DHCP, the protocol that assigns an IP address, uses UDP. I don't think TCP is involved at all. So if no other network traffic has happened since DHCP gave whatever device on the other side of that modem an IP, no TCP connections are established. UDP is part of TCP/IP so some "TCP/IP" traffic did happen though. Unless your cable ISP assigns the customer a fixed IP and the IP is already programmed into the device behind the cable modem.

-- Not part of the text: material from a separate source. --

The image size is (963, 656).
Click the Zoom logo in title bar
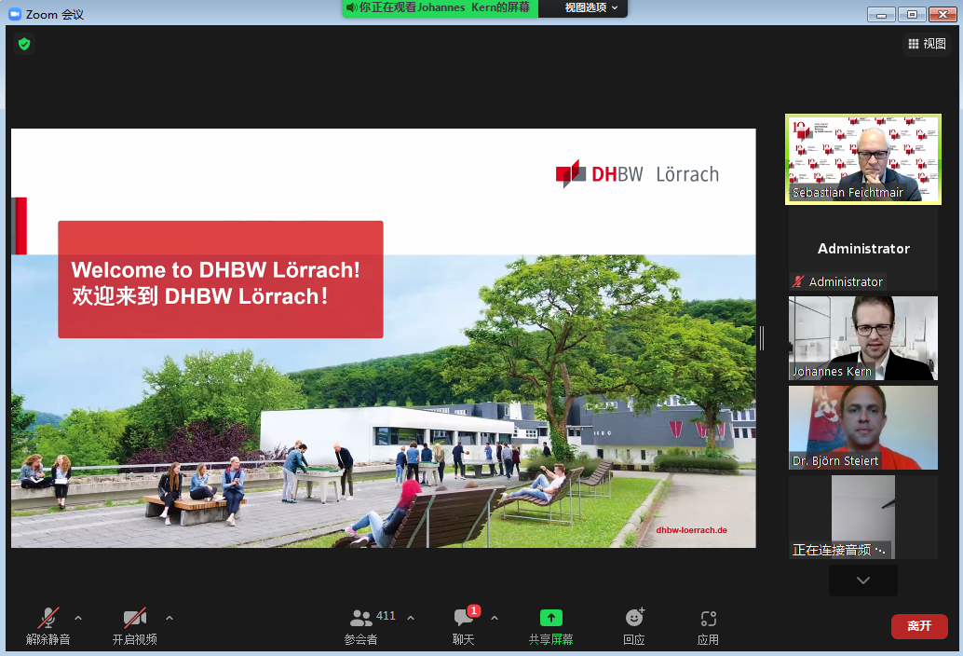tap(15, 14)
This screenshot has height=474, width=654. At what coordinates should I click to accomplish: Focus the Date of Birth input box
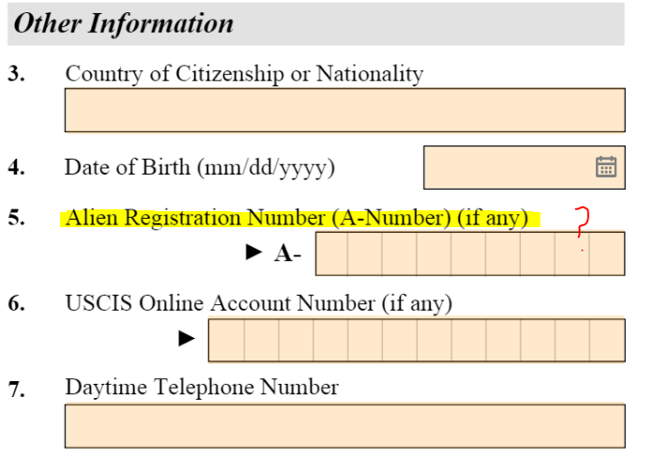tap(507, 167)
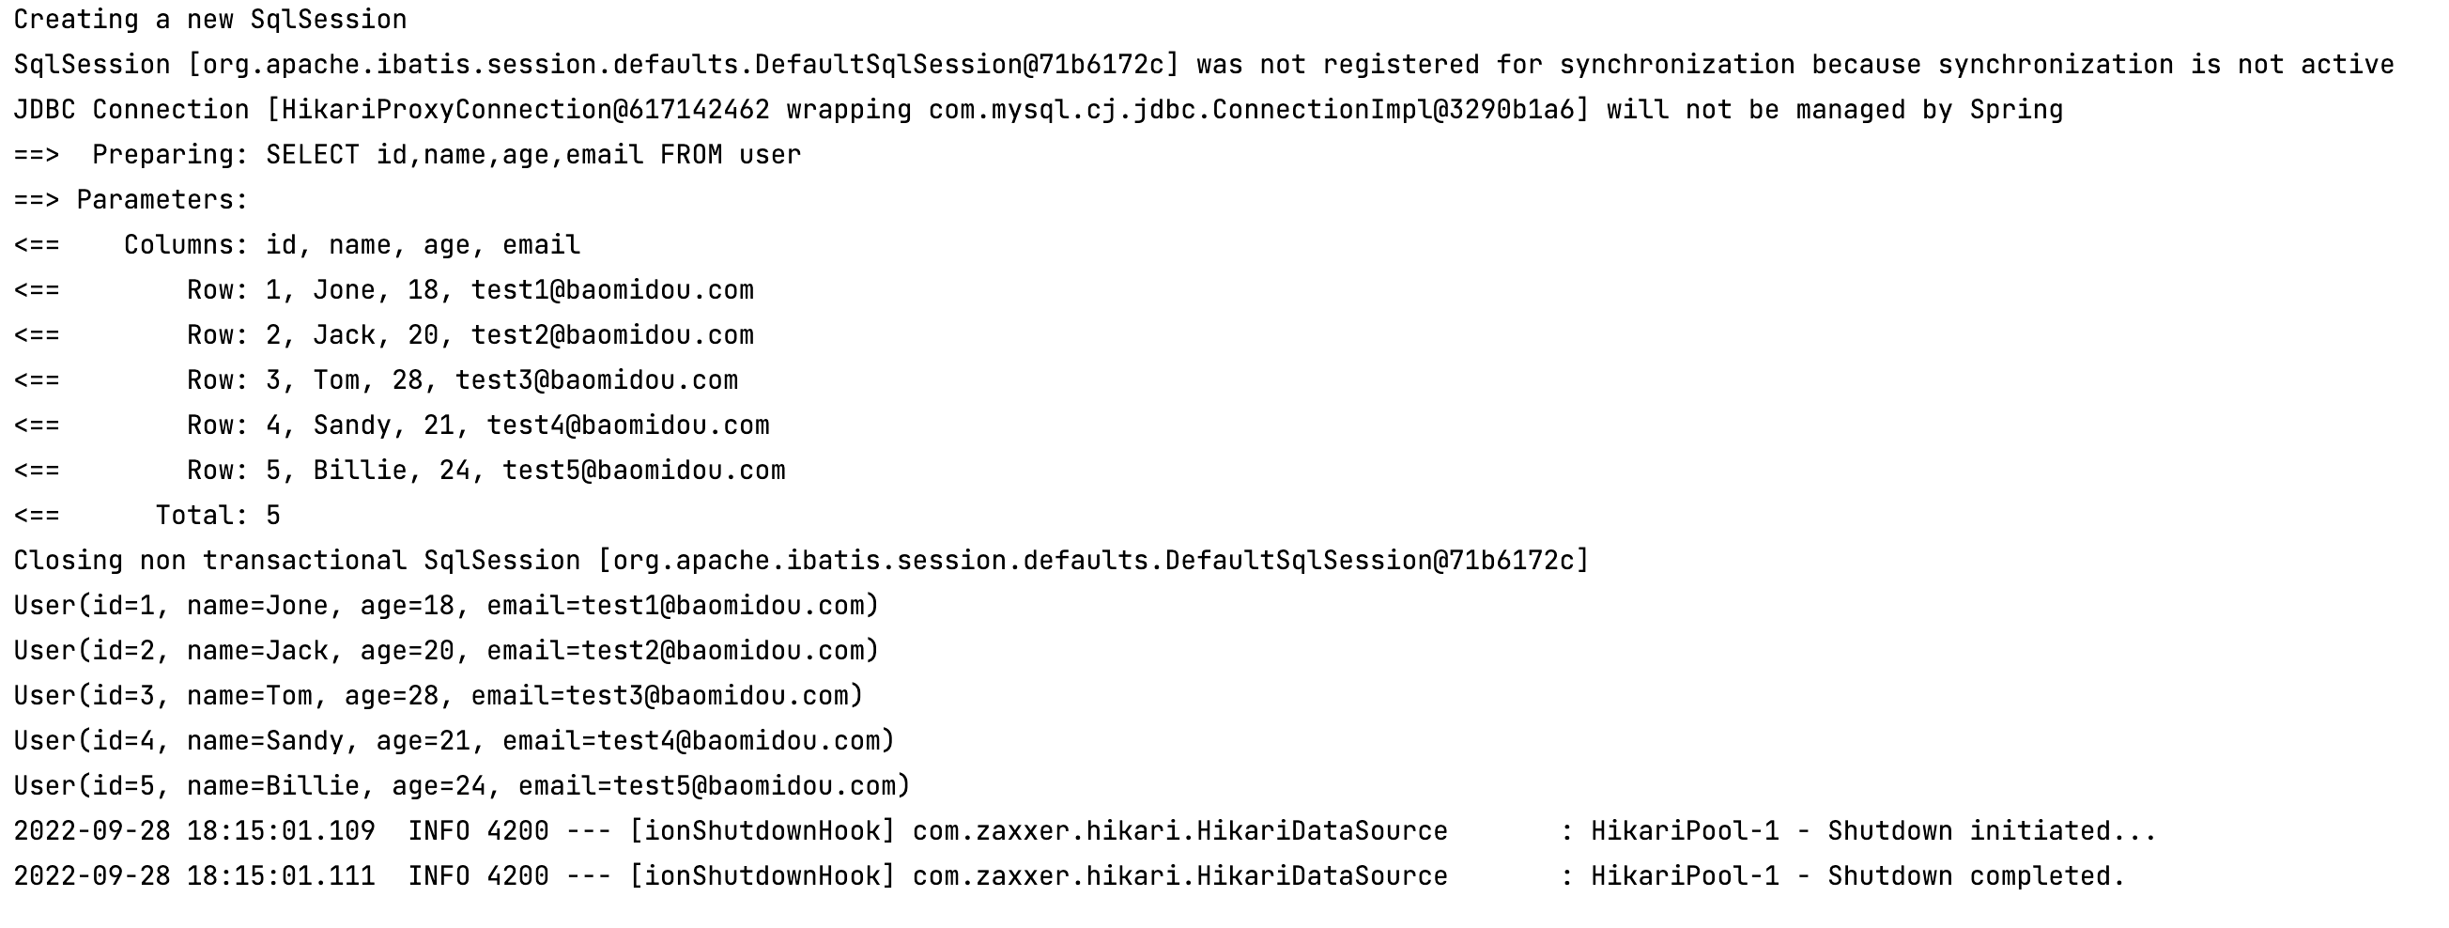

Then this would not happen.
TCP/IP connection can only be established between programs running on
computers or other devices like tablets and so forth?
There are many devices that talk TCP/IP. Equipment at your ISP's central office can certainly intercept your traffic ("captive portal" type of thing - Comcast download warnings or Verizon authentication failure "interstitial" page, for example) and connect to whatever device is behind the modem. So it is possible.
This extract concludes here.